His team also warned about the ROSS token and clarified it was not partnered with the streamer in two posts made before the token’s launch.

Read more: FBI and SEC likely investigating Mario Nawfal after wave of complaints

Despite this, onlookers on X weren’t impressed. One user who was annoyed at the team for promoting ROSS twice said, “Do you think we’re f*cking stupid?”

Others called it a “poor excuse,” and described Nawfal’s explanation as “a polite way of saying I rugged you,” and “HARD TO BELIEVE.”  

“You post like 34 rugs a week I’m just going to assume that this explanation is because a single person from your team made money rather than mario directly,” user Vydamo said

Crypto sleuth Dethective notes that the team encouraging the ROSS promotion was behind a $32 million token called GAY that was promoted through Nawfal’s account weeks ago and subsequently rugged.

Nawfal’s shady history

Nawfal has been accused of artificially inflating his social media engagement after his Spaces attracted the same daily average of listeners that included dubious international users.

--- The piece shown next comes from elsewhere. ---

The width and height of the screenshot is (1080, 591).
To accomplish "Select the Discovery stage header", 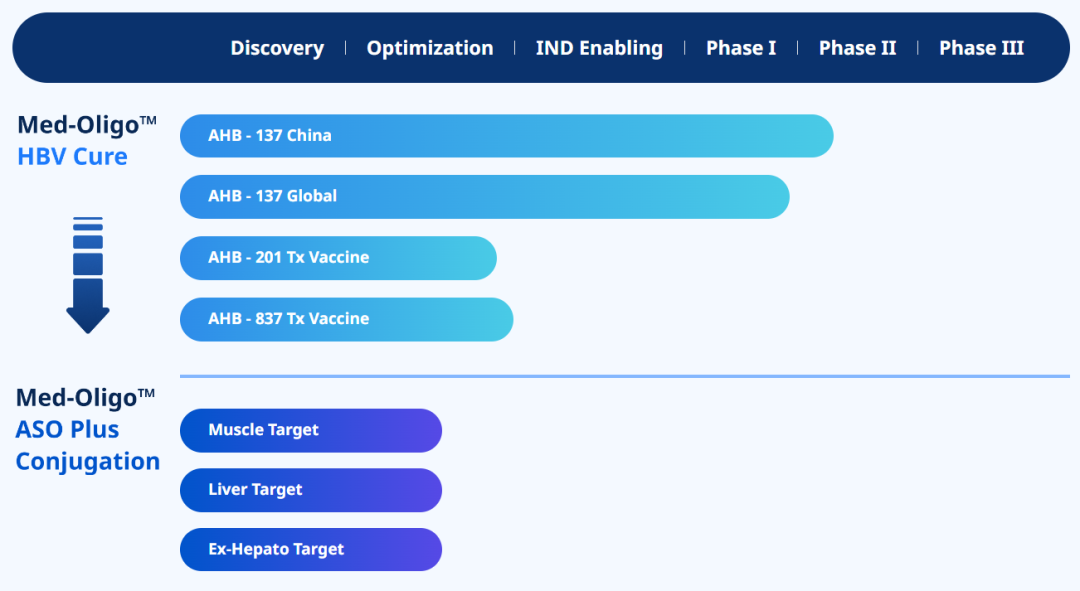I will [277, 48].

Online sleuth Upper Echelon accused Nawfal’s business incubator of charging clients instead of investing in them as an incubator often does.

IBC reportedly sources services such as bot engagement, fake followers, SMM panels, forum spamming, and repeating Twitter comments.

Read more: Twitter Spaces host Mario Nawfal’s dubious crypto dealings

Nawfal’s team claims it will legally pursue members of its team involved in the token promotion of ROSS and take “severe” action against them.

Update March 19, 20:24 UTC: Included comments made by Mario Nawfal and his firm IBC that clarify their actions after the fake ROSS promotion.